§ GIVEN DATA:
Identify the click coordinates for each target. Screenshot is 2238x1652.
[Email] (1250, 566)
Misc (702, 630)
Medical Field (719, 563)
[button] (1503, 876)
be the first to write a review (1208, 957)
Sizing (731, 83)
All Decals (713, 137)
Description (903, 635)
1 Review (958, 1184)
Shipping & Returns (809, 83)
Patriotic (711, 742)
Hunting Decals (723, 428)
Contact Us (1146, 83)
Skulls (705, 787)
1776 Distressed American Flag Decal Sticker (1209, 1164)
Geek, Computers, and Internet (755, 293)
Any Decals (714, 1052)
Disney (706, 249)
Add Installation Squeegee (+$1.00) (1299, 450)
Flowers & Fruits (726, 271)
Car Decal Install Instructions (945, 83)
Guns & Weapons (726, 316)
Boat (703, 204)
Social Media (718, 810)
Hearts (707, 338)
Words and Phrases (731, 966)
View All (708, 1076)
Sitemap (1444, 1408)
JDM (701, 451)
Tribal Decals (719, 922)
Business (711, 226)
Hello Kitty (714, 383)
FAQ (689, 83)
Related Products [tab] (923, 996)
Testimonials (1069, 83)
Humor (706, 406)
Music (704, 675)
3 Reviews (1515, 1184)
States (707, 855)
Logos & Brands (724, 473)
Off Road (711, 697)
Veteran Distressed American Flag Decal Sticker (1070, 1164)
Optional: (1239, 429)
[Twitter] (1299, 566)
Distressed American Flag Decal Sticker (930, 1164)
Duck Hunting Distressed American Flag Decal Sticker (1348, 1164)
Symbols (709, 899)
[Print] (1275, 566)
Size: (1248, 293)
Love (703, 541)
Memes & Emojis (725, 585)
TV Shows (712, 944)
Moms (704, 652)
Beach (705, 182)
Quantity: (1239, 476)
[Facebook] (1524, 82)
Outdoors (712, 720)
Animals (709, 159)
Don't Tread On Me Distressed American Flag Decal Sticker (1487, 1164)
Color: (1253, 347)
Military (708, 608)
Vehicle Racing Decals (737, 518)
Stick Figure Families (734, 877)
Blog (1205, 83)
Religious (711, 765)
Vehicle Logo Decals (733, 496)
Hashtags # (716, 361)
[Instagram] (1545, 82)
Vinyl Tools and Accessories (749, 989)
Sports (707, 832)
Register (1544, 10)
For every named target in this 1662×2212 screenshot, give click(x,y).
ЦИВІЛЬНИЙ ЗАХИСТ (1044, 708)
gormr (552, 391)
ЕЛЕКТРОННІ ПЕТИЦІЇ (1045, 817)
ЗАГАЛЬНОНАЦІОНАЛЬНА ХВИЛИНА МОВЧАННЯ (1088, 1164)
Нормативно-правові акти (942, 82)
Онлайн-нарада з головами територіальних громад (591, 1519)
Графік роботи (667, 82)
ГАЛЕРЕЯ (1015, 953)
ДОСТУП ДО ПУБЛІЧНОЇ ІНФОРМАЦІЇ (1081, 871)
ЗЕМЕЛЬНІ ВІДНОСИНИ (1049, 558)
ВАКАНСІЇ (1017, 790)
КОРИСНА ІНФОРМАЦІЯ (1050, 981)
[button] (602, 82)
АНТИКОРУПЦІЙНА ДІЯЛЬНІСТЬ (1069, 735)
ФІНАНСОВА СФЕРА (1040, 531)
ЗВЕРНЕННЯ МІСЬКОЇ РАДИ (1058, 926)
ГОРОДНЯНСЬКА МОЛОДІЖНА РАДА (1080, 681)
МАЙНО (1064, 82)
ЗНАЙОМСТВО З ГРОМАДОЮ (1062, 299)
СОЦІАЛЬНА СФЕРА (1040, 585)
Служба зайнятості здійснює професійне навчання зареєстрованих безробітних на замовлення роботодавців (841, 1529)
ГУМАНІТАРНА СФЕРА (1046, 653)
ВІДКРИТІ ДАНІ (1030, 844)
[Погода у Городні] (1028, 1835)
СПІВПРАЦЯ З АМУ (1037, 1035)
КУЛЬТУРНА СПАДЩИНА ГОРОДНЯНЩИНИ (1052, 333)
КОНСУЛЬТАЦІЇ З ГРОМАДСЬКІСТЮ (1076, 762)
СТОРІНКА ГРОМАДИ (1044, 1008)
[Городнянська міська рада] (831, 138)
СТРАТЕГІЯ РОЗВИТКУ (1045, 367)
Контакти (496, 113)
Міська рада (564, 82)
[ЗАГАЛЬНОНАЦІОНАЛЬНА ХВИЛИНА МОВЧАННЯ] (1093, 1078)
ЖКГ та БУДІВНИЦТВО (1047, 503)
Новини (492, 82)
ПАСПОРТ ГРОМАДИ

§ PROBLEM DETAILS:
From the records above, transcribe without alteration every line from the one with "Duck Hunting Distressed" to the one with "Quantity: (1239, 476)", inclusive.

§ WRITTEN SOLUTION:
Duck Hunting Distressed American Flag Decal Sticker (1348, 1164)
Symbols (709, 899)
[Print] (1275, 566)
Size: (1248, 293)
Love (703, 541)
Memes & Emojis (725, 585)
TV Shows (712, 944)
Moms (704, 652)
Beach (705, 182)
Quantity: (1239, 476)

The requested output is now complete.